Софья Багдасарова (shakko.ru) wrote,
Софья Багдасарова
shakko.ru

Categories:

Читая мемуары Видока-3

Мы оставили нашего героя в опасной ситуации. Он беглый каторжник, и его арестовывают. Но он называется одним из своих старых фальшивых имен, беглого матроса, и поэтому его караулят легче, просто как дезертира, а не как закоренелого.

Однако Штирлиц близок к провалу: в провинциальной тюрьме обнаружился тюремщик, который видал его раньше, и он клянется, что это Видок, а не матрос. Однако следственное дело матроса, пересланное с предыдущего ареста Видока в этом обличье, подтверждает вроде обратное. Тюремщик изводится, как ревнивая жена, сходит с ума просто, и делает все, чтобы доказать правду, и даже привозит мать Видока, которой сынко бровями показывает, что признавать его не надо.

В досье матроса есть указание на морскую татуировку, и у Видока, нате, она тоже есть. А вот пальцы, оторванные взрывом в одной из первых глав, когда он только попал в армию (до первых арестов), Видок, видимо, отрастил обратно методом советского океанолога Станислава Курилова. И поэтому их отсутствие не является приметой. В общем, все складывается ничего, но потом Видок пишет, что "жестокое обращение" тюремщиков все-таки заставило его выдать себя.
Видимо, били ногами.



Теперь он по документам снова беглый каторжник, его караулят как следует, но конечно, его это опять не останавливает и он сбегает. Далее вставная новелла в жанре "а вот с сыном маминой подруги было дело". Некий человек типа рассказывает Видоку, как ему было нужно выманить у одного кассира крутой ключ. Как-то они были за городом, на обочине лежала женщина с сильным кровотечением изо рта и носа. И этот мошенник говорит кассиру: "а я вот знаю об одном волшебном способе остановить кровотечение: надо положить больной за спину на минутку какой-нибудь ключ". Ключи там оказываются только у кассира, он ведется, как ребенок, мгновенно сделан слепок, и по возвращению в город он находит свою кассу пустою. Господи, неужто бывают такие наивные бухгалтера?!

Другая афера, которую описывает Видок. Причем, милый такой, он еще оправдание целомудренному буржуазному читателю дает, зачем это читать без стыда: "...я был свидетелем сцены, о которой не мешает упомянуть, потому что подобные происшествия часто повторяются". (Какой слог!) Каторжников провозят через некий город, один из них знает, что у какого-то его знакомого, который неизвестно где, здесь родня. Горожане толпятся и смотрят, а этот аферист прикрывает лицо платком, чтобы его нельзя было опознать. Его сообщники же говорят родне того знакомого, что под платком этот самый и есть, ему очень стыдно, поэтому он и прячется, но не могли бы они передать денежку? Обманутая родня организует передачку.

Потом Видок явно тусит на нарах с каким-то бритишем, потому что далее следует подробный и дико интересный рассказ о том, как портовые грузчики грабят английские грузовые корабли прямо в русле Темзы. Это надо прямо читать, дико фактурно, Форестер явно был не в курсе, а то бы использовал как-то. Другой вставной рассказ сокамерников -- о людях, которые в 1792 году грабанули французские коронные драгоценности. Очень крутой.

● Записи данных:
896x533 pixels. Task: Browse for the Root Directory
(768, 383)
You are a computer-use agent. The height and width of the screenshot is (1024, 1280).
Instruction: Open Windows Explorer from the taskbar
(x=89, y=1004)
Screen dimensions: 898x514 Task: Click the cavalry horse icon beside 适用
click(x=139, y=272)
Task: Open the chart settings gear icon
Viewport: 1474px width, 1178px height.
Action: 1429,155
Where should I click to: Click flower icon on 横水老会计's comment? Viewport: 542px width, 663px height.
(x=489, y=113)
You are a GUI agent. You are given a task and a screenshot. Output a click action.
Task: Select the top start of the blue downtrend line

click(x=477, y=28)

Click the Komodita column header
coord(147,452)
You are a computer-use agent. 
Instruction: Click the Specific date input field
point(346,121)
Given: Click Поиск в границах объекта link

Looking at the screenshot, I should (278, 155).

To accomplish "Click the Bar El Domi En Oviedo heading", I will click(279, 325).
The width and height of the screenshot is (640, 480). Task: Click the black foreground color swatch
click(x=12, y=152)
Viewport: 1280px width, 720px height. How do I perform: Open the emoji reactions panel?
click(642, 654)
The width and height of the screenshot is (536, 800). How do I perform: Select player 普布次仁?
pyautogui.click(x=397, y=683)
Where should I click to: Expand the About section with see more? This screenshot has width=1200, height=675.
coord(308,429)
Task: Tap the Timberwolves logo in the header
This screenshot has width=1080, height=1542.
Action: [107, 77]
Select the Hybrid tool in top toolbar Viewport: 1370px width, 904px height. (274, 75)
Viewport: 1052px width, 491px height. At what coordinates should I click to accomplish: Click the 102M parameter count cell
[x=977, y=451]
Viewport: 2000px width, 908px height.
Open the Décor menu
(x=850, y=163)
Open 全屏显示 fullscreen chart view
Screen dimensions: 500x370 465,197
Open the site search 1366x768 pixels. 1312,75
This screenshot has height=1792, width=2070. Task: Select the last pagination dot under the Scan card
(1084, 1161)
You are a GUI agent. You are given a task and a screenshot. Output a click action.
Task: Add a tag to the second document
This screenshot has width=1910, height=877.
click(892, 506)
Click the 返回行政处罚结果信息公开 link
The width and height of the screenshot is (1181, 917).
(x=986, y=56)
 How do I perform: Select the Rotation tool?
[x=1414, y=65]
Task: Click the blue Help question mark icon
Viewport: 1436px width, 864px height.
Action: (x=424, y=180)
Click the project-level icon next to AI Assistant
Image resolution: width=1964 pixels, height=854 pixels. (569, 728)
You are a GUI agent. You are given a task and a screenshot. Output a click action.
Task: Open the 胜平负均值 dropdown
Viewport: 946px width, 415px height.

● Задание: Верните дословно отрывок из фрагмента о мемуарах Видока, начиная со слов «Теперь он по» и заканчивая словами «такие наивные бухгалтера?!» включительно. Записи для выполнения задания не требуются.

● Ответ на задание:
Теперь он по документам снова беглый каторжник, его караулят как следует, но конечно, его это опять не останавливает и он сбегает. Далее вставная новелла в жанре "а вот с сыном маминой подруги было дело". Некий человек типа рассказывает Видоку, как ему было нужно выманить у одного кассира крутой ключ. Как-то они были за городом, на обочине лежала женщина с сильным кровотечением изо рта и носа. И этот мошенник говорит кассиру: "а я вот знаю об одном волшебном способе остановить кровотечение: надо положить больной за спину на минутку какой-нибудь ключ". Ключи там оказываются только у кассира, он ведется, как ребенок, мгновенно сделан слепок, и по возвращению в город он находит свою кассу пустою. Господи, неужто бывают такие наивные бухгалтера?!